Security Risks and IoT

Tero Tapanainen

The Internet of Things and the new security risks it brings.

IoT, or The Internet of Things brings new security risks. How will you solve security questions for thousands of IoT sensors, tracking equipment, and control units that are perpetually running and distributed far and wide?

The Internet of Things (IoT) brings with it huge benefits. Intelligent tracking, metrics, and sensor data will make services much more efficient. It will make remote diagnostics and error corrections possible, and it will reduce the amount of physical logistics and open up possibilities for completely new services. 

It also brings with it safety. Sensors will be able to foresee problem situations so that help can quickly be brought to the scene, for example before a harbour crane brakes down, or a freezer stops working. 

On the flip side, devices which are perpetually running, connected to the internet, and spread out far and wide bring with them a computer security problem.
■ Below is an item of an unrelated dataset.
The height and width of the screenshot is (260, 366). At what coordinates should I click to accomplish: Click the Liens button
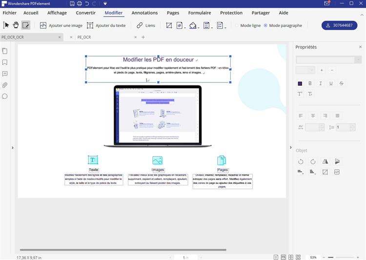pos(145,25)
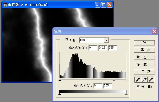
Task: Select the white point eyedropper
Action: point(151,80)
They provide an eventual attacker or assailant with an easy target that is, for the most part, very sparsely protected. 

This will soon become a problem when IoT devices are running in buildings, ships, trucks, hospitals and airports.

Where do the IoT data security risks come from? 

In reality risks can be found in every part of the system. One risk is the IoT device itself. The second is cloud services used by the device. And the third is hidden in the usage and business processes themselves. 

The devices are new, and their security features may not always be thoroughly tested. There is a large array of different types of devices. Devices are brought to market under high pressure and rushed time tables. The target for an attack can be, for example, a kitchen appliance or a smart watch

On the other hand, some of the IoT devices are already outmoded. Nowadays devices are not always produced according to modern computer security principles. It’s not always possible to update devices to be more secure once they’ve been taken into use. And updating them is something you don’t do as long as your own system isn’t the target for an attack. When you haven’t observed the problem yourself, it feels like it doesn’t exist. 

It’s a question about attitude. Some of the players on the IoT market are convinced that the risks are primarily fear mongering. However, in an article published in Talouselämä it was found that there are many aspects of IoT security that need a lot of improvement. Computer security attacks are growing in frequency overall, and the Internet of Things is of special interest to miscreants.

The attacker and the defender are locked in an asymmetrical struggle. 

The situation for data security will always be imbalanced in the IoT. The attacker and the defender are not playing with the same deck of cards. 

Attackers can do and will do whatever they want. They have at their disposal all the illegal methods and tricks available. Meanwhile, those responsible for data security have a significant amount of laws and regulations limiting their actions. 

Attackers can concentrate all their strength and time in one place. Meanwhile, computer security specialists need to spread their resources wide and thin. All possible targets have to be simultaneously secured. Additional security comes with a cost in the shape of time and money and these you simply don’t usually have. According to a report by McKinsey customers are quite unwilling to pay for better data security. 

Attackers have the element of surprise on their side. Furthermore, they only need to succeed once. The defender needs to succeed every time in order for their defense to hold up.

How can you create a working data security defense? 

The most important thing is to recognize and admit to the threat. Unsolicited usage, break-ins, wanton destruction and system hijacking bring with them, in addition to the loss of money, dissatisfied customers and a widespread risk to your reputation and brand. 

It is worth paying for data security. Preventative measures are always tens of times cheaper than cleaning up an incident after it occurs. 

Apply the following principles when you create IoT solutions:

  • Apply the Security by Design -philosophy. Data security has to be built into the device and system from the beginning. You cannot glue it on as an additional layer on top when everything else is done.
  • Your security solution needs to cover all sub-areas of the system: in the case of the Internet of Things that includes devices, connections, cloud services and software.
  • Limit and encrypt: you have to encrypt information, and access has to be limited to the people who actually need it. This includes authentication, user verification, and assigning access rights solely to those who really need it.
  • Monitor the system constantly.

I recommend that everyone, and managers in particular, read the article JD Meier published on the Microsoft blog already ten years ago, called Security Principles

Even though Meier’s text dates from before the widespread use of Internet of Things, and even if you don’t understand the details of all the techniques mentioned, when scrolling through the list it becomes apparent to anyone that how many different things you have to take into account to achieve good data security. 

By definition the Internet of Things is a question of the data security of connected devices and the larger systems they form. Therefore, it is only natural that general data security questions and principles also apply to IoT solutions.